It’s Time for ‘Zero for Zero’ Farm Subsidies

Published August 2, 2013

We are approaching the DC’s sleepy season. Congress will soon adjourn for the  summer. President Barack Obama will take that opportunity to jet off on his  monthly vacation — this time in middle class Martha’s Vineyard. So for a time,  our freedoms and our wallets will be just a little bit safer.

People (should) use downtime to rest, recharge — and reflect on next steps.  On the farm bill, the next steps are — or should be — obvious.

After its first ever failure in the House, and the  House’s subsequent passage of reform-free food-stamp-free subsidies,  we stand in limbo and soon to be  adjourned.

Agricultural markets have been global for decades now, while our policy,  embodied in the farm bill, has remained myopically domestic. This navel-gazing  has resulted in myriad subsidies and short-sighted policies, and a perpetual  back-and-forth between America and other countries doing the exact same  protectionist thing.

So we now have a global farm market where most nations have Tetris-esque barriers to entry. High  protectionist walls, with new pieces falling into place and in the way each  respective legislative session.

So instead of perpetuating the same fifty-plus year failed policy — or adding  to it — we should work to tear down the barriers that have been built.

It’s called zero-for-zero. Where we approach the planet and say “You get rid  of your trade barriers, and we’ll get rid of ours.” In other words, we have zero protectionism — and so does everyone else. Right now, it’s being proposed  for sugar.

“In attempting to reform and improve sugar policy in the United States, … the  zero for zero approach … holds an as yet untried avenue that could possibly  break the stalemate,” writes Mark Hartley in a recent study.

“Consider that there are more than 100 sugar producing countries worldwide,  and there are also basically 100 different sugar policies, each of which  includes various forms of government intervention,” he continues. “[A] free market  approach rewards the best and most efficient business people and not the most  heavily subsidized producer,…[zero for zero] could stabilize domestic and  ultimately world market sugar prices … [Getting] government out of markets  creates free markets, and free markets lead to free and fair markets, and that,  in the final analysis, is where world sugar needs to be.”

There’s beauty in its simplicity.

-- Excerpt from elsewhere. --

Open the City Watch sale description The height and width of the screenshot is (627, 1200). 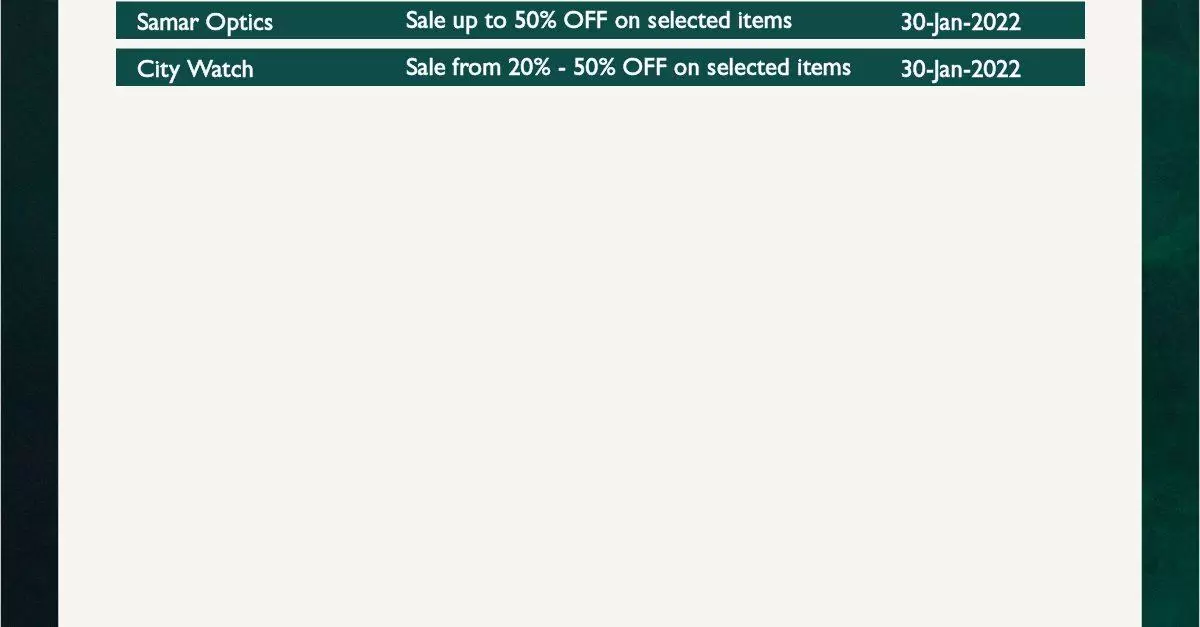[x=628, y=67]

Obviously it will take a bit of  international cooperation to get it off the ground, but as the late, great  Ronald Reagan said, “There are no easy answers — but there  are simple answers.”

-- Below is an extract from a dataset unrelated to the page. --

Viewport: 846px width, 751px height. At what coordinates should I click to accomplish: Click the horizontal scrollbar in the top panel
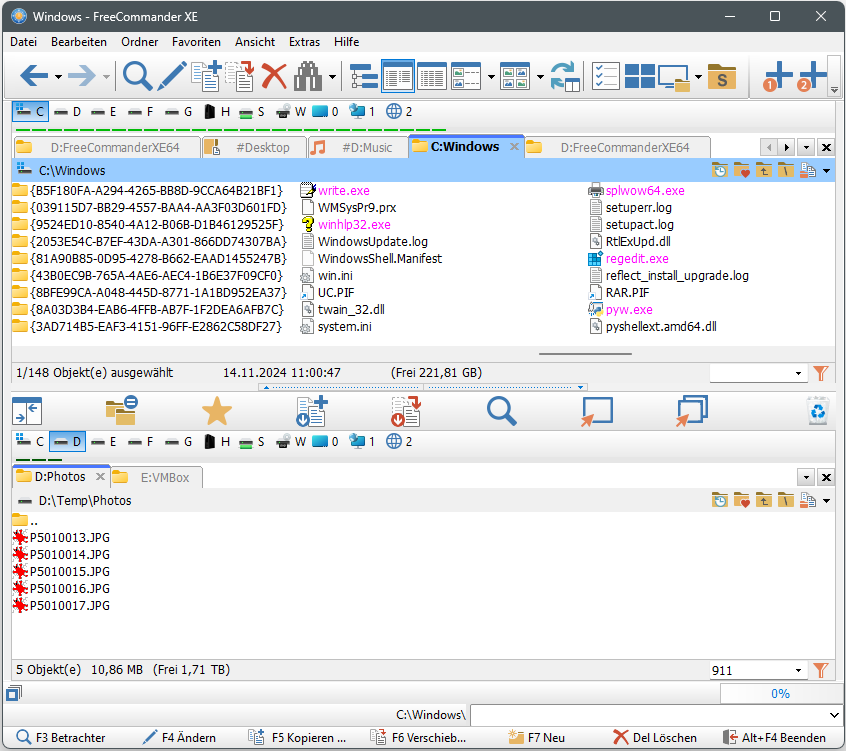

Then again, how has the last half century, spent trying to unilaterally  restore a domestic free market in agriculture, gone?

Florida Republican Congressman Ted Yoho has put forward on zero-for-zero a  “Sense of the House” resolution, “Expressing the sense of  Congress that all direct and indirect subsidies that benefit the production or export of sugar by all major sugar producing and consuming  countries should be eliminated.”

Again, simple. It thus far has thirteen co-sponsors. And it is that rarest  of DC occurrences — bipartisan. Eight other Republicans and five Democrats have  signed on.

Their Congressional colleagues should join them in support of a modernized,  free-market approach. And We the People should let them know they should.

There’s an old joke:

Patient: “Doctor, it hurts when I do this.”

Doctor: “Don’t do that.”

When it comes to the Farm Bill, we’ve been doing what hurts for fifty-plus years. Let’s not do that anymore. Let’s instead work on something that will  actually work — a global free market.